*Given text*:
+ + + + + + +

Which means that Americans with Rusyn blood are only just learning the fact -- sometimes by discovering a triple-barred cross in the attic.

It's for such people that the Carpatho-Rusyn Society was formed in 1994. It later acquired St. John's after the Greek Catholic church vacated it (not because of a schism, but to find better parking down the road). For now, the center is somewhat bare, sporting donated funerary and religious items along with other scattered artifacts. But the society has a $2.7 million plan to turn it into a cultural museum and genealogical center.

In the meantime, society cofounder John Righetti has led tours back to the Rusyn parts of Europe, journeys that allow Rusyns like Bettianne Sekerak to connect with a heritage they didn't necessarily know they had lost.

Sekerak hails from suburban Youngstown, Ohio, but she and her husband, a retired electrician, come to Munhall to help with the center. "When I was a child, I knew I was Rusyn, but I would say I was Slovak, to make it easy," she says. But having visited Slovakia with 30 others earlier this year, "I will not deny my heritage now."

When she visited Slovakia, she says, she felt almost as if she had been born there. In a Rusyn village, she says, "The buildings are in buttery yellows, sherbets, blues and pinks. They are like what we see in fairytale books -- and everyone has flowers.

"Everything is new for us, now that we're allowed to exist," she adds.

The fall of Communism, in fact, helps explain the growth of Rusyn awareness. Since its founding, the CRS has acquired 10 chapters across the country and nearly 2,000 active members, most of whom live in the Pittsburgh region.

+ + + + + + +

*Supplied information*:

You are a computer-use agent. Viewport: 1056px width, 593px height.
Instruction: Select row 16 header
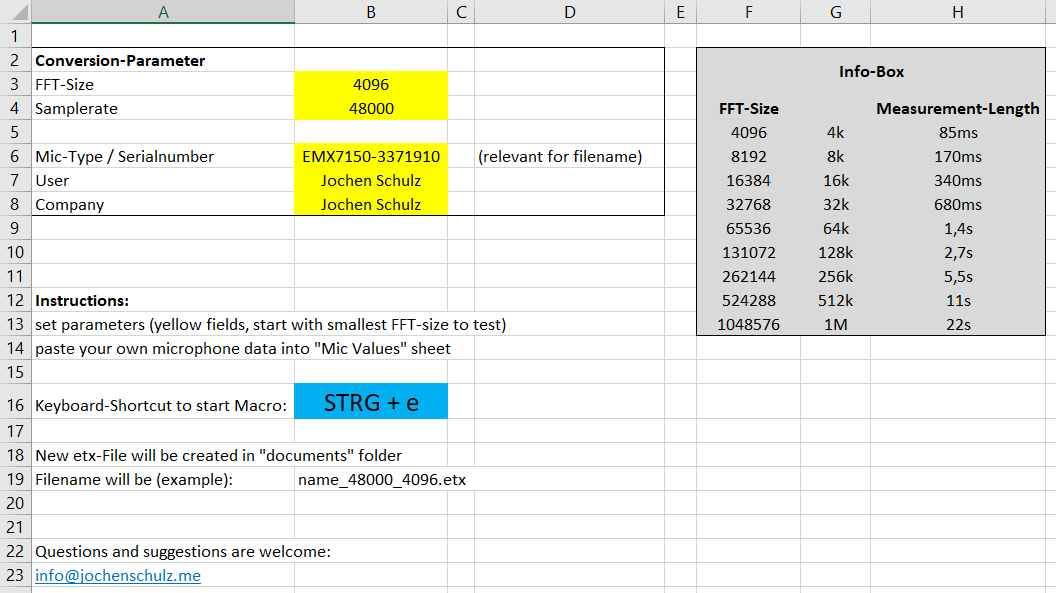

+ + + + + + +

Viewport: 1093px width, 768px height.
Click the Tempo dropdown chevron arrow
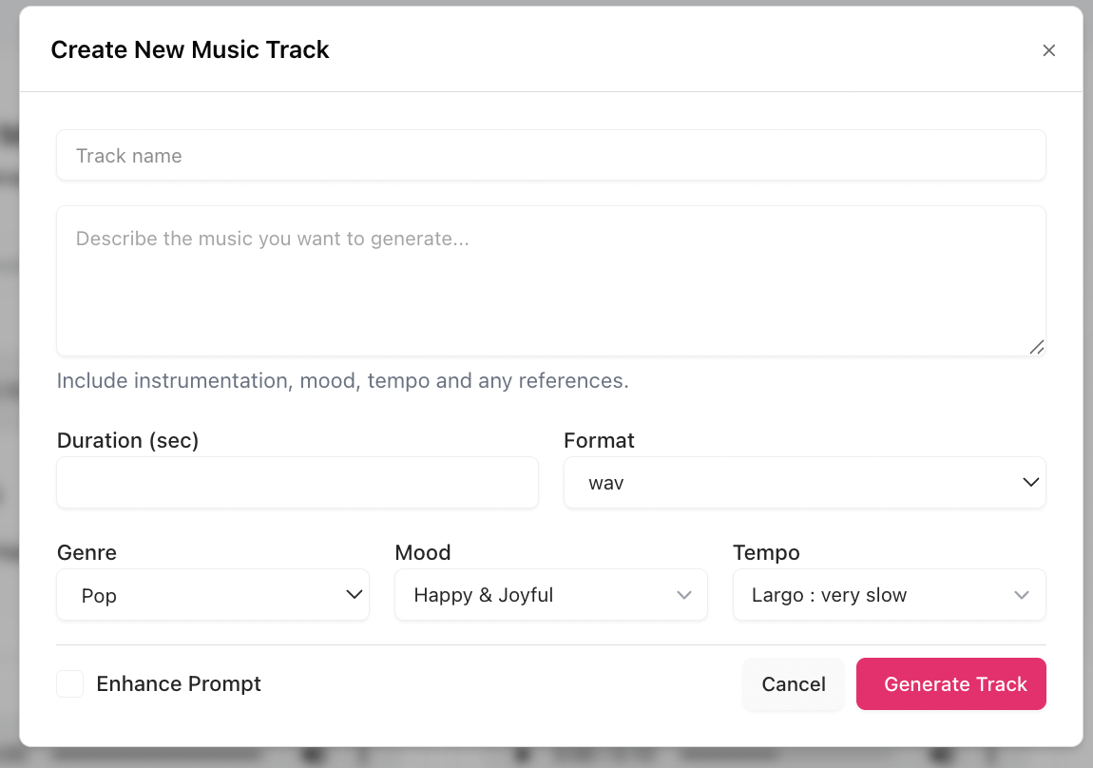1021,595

+ + + + + + +

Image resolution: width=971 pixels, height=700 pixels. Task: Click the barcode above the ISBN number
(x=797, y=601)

+ + + + + + +

*Set of tasks*:
(a) Can you rewrite the paragraph of the Rusyn heritage text beginning "It's for such people" as a short bulleted list that keeps its main facts?
(b) Would you repeat word for word the passage of the Rusyn heritage text starting at "When she visited" and ending at "the Pittsburgh region."?
(c) According to the Rusyn heritage text, in what year was the Carpatho-Rusyn Society formed?

*List of solutions*:
(a)
- The Carpatho-Rusyn Society was formed in 1994 for such people.
- It later acquired St. John's after the Greek Catholic church left for better parking, not because of a schism.
- The center is currently somewhat bare, with donated funerary and religious items and other scattered artifacts.
- The society plans to spend $2.7 million to turn it into a cultural museum and genealogical center.

(b)
When she visited Slovakia, she says, she felt almost as if she had been born there. In a Rusyn village, she says, "The buildings are in buttery yellows, sherbets, blues and pinks. They are like what we see in fairytale books -- and everyone has flowers.

"Everything is new for us, now that we're allowed to exist," she adds.

The fall of Communism, in fact, helps explain the growth of Rusyn awareness. Since its founding, the CRS has acquired 10 chapters across the country and nearly 2,000 active members, most of whom live in the Pittsburgh region.

(c) 1994.